### Objectives
1. Give the full name of every person named in the article on court orders below, in order of first appearance.
2. Transcribe the passage of the article on court orders below between "The leaders’ remarks" and "appoint new judges.", inclusive.

### Document excerpt
○ ○ ○ ○

Homa Bay Town MP Peter Kaluma (right) with High Court Judge Aggrey Muchelule during the burial of Kaluma’s grandmother Jennifer Akeyo Omollo at Ndiru village in Homa Bay Town Constituency. [James Omoro, Standard]

Disobedience of court orders by the Executive could plunge Kenya into anarchy, an MP and a High Court judge have warned.

National Assembly Constitutional Implementation Oversight Committee vice-chairman Peter Kaluma and Justice Aggrey Muchelule have expressed concerns over the manner in which the Executive arm of the government is defying court rulings, warning the move is interfering with the independence of the Judiciary.

Speaking at Ndiru village in Homa Bay Town Constituency during the burial of Kaluma’s grandmother Jennifer Akeyo Omollo, the leaders said failure by the government to implement court orders has denied many Kenyans justice.

Kaluma said the government should be a role model in enforcing court orders to prevent anarchy.

 “The move by the government to ignore court orders will culminate in anarchy in this country. We don’t want Kenya to be in that dangerous state hence the government must respect the rulings,” said Kaluma.

The Homa Bay Town MP expressed concerns over rising cases petitions being filed in Parliament to express their grievances after the government failed to implement court orders issued in their favour.

Among them are people who need compensation from the government especially those who were denied their rights by being tortured.

He urged the Attorney General Kihara Kariuki to ensure court orders are implemented.

“There are many people who consistently petition Parliament because the executive has refused to honour court orders which require them to be compensated. It should not be a tussle between the Judiciary and any other arm of government for the orders to be enforced,” he added.

Kaluma called on the Executive to provide the Judiciary with funds as a way of ensuring its independence. The legislator said it was wrong for the Executive to hold budgetary allocations meant for the Judiciary.

He argued that begging for funds from the Executive by the Chief Justice compromises the independence of the Judiciary.

Muchelule stressed that judicial officers will not allow anybody to jeopardise the independence of the Judiciary.

The Judge said the rule of law must be respected by all.

“Kenya is governed by the rule of law and independence of the Judiciary is not negotiable. The rule of law must be followed the way it is stipulated in the Constitution,” Mchelule said.

The leaders’ remarks come after the outgoing Chief Justice David Maraga accused the Executive of interfering with the work of the Judiciary in service delivery.

The interference emanated from failure to remit funds to the Judiciary and failure to appoint new judges.

○ ○ ○ ○

### Information provided
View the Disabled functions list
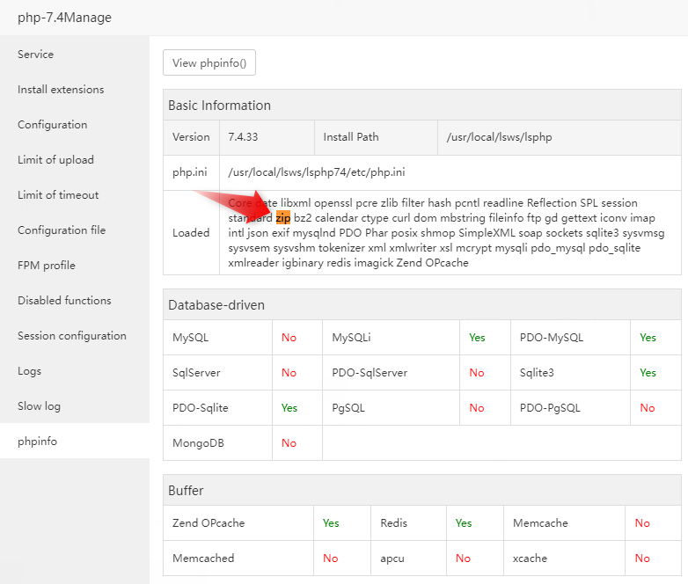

○ ○ ○ ○

### The answers
1. Peter Kaluma, Aggrey Muchelule, Jennifer Akeyo Omollo, James Omoro, Kihara Kariuki, David Maraga

2.
The leaders’ remarks come after the outgoing Chief Justice David Maraga accused the Executive of interfering with the work of the Judiciary in service delivery.

The interference emanated from failure to remit funds to the Judiciary and failure to appoint new judges.